Francesco Lambiasi è il nuovo Vescovo della diocesi di Anagni-Alatri. Lo scorso
23 Maggio è stato ordinato Vescovo nella cattedrale di Anagni, poiché ha
scelto di “nascere Vescovo” in mezzo a noi, nella sua chiesa diocesana.
L’abbiamo
incontrato all’indomani del suo ingresso in diocesi per rivolgergli qualche
domanda sull’A.C.
Eccellenza
sappiamo che lei è un “vecchio amico” della AC; che cosa ha rappresentato
l’AC nella sua vita?
Basta
scorrere il mio curriculum per constatare che in AC ci sono nato e cresciuto.

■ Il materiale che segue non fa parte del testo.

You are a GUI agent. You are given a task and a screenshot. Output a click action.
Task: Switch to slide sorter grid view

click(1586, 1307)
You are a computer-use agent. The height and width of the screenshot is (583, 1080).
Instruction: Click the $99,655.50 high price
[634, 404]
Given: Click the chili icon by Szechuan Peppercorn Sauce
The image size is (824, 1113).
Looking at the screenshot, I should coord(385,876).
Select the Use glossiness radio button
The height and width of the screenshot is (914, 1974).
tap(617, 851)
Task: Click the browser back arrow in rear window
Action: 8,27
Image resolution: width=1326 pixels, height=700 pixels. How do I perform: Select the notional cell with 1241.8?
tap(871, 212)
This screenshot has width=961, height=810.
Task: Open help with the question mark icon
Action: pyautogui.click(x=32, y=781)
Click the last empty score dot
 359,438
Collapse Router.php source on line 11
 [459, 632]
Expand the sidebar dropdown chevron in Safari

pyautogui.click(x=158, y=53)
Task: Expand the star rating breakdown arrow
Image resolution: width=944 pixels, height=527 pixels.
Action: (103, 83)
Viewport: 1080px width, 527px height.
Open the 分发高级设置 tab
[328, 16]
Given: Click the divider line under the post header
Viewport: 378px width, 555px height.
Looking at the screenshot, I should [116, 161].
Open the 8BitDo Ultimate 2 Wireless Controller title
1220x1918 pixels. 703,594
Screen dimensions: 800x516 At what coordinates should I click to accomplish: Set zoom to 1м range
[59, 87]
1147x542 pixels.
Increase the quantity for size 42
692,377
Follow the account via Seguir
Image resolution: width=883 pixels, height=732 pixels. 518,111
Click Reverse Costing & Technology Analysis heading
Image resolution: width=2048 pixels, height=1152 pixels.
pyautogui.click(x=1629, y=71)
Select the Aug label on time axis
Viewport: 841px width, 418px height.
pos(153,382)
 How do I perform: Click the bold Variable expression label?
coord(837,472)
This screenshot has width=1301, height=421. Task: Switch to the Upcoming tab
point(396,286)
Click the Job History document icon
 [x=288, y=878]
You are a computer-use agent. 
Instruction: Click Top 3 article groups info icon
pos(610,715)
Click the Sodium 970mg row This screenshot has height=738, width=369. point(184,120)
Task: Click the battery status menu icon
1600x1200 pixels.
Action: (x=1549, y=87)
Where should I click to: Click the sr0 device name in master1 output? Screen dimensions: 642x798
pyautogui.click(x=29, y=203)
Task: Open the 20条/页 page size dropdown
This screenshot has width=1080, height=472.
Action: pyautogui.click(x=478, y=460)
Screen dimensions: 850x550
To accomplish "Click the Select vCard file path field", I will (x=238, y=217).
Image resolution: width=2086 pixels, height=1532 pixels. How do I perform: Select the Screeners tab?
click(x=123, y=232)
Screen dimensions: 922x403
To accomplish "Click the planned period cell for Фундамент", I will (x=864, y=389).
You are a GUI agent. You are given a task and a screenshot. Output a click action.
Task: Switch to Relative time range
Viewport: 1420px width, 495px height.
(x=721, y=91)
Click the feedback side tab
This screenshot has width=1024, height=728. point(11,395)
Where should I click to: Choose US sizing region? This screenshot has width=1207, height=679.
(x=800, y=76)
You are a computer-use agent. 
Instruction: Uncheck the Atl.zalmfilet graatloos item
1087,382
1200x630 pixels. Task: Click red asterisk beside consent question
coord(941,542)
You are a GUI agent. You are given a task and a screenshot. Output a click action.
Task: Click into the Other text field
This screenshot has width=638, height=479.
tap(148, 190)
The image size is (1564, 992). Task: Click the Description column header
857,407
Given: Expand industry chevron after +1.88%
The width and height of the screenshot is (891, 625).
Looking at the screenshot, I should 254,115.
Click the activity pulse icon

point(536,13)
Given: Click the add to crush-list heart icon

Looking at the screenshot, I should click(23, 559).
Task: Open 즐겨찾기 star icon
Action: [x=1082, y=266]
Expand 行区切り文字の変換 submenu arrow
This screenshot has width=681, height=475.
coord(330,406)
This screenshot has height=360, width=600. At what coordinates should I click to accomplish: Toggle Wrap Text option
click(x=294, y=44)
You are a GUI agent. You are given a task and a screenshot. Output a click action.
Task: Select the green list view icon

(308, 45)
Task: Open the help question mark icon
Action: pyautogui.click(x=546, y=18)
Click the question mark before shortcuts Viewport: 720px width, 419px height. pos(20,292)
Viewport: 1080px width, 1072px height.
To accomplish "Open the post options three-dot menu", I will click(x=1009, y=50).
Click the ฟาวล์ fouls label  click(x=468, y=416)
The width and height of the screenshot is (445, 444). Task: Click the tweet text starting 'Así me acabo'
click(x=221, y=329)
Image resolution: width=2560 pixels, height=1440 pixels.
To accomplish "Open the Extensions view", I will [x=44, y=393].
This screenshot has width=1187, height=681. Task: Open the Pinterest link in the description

Fin da piccolo ho seguito tutta la trafila dei vari settori: prima fiamma
bianca, rossa e verde ( l’attuale ACR ), poi aspirante, pre–ju, fino a
quando, diventato prete, sono stato vice assistente diocesano del Settore
Giovani (1972-77), nel frattempo anche vice assistente regionale dello stesso
settore, e poi negli anni 1986-93 assistente diocesano. In tutto quasi mezzo
secolo di AC !
Come
vede l’AC oggi?
Rispondo
citando don Tonino Bello, che si esprimeva in proposito con una bella immagine
calcistica: l’AC in una diocesi è come il centro-campo , e diceva: “Se il
centro-campo tiene, tutta la squadra gira…”
Ha
qualche suggerimento da dare alla nostra associazione diocesana?
Sono appena
arrivato in diocesi, faccio fatica ad azzeccare i messaggi giusti: ritornando
all’immagine calcistica, mi serve innanzitutto del tempo per vedere,
ascoltare, capire. Comunque, dagli anni del Leoniano ho avuto modo di apprezzare
tante cose belle e ho incontrato persone di grande spessore. Forse allora potrei
azzardare qualche rapido messaggio.
Innanzitutto
direi: "fate squadra
!" , cioè: non
disperdetevi, evitate le frammentazioni, attenzione ai campanilismi. Secondo:
"fate
gioco!", l’AC è azione,
non discussione; una partita si gioca, non si teorizza.
Allora
il Vescovo starà in panchina…
Certamente
non starò in campo da solo, pretendendo (o illudendomi!) di poter fare a meno
della squadra. Ma non starò nemmeno in panchina a guardare e magari a
criticare. O forse sì, ci starò ma per guidare, sostenere, incoraggiare. Ciò
che mi sembra indispensabile è che ognuno faccia la sua parte, non per dovere né
per interesse, ma perché è bello. Questo mi sta veramente a cuore: che ogni
aderente all’AC faccia capire che lavorare per il Vangelo non è una fatica ma
una fortuna; che stare nella Chiesa è una passione non una pena. Insomma: non
un obbligo, ma un onore, anzi una beatitudine.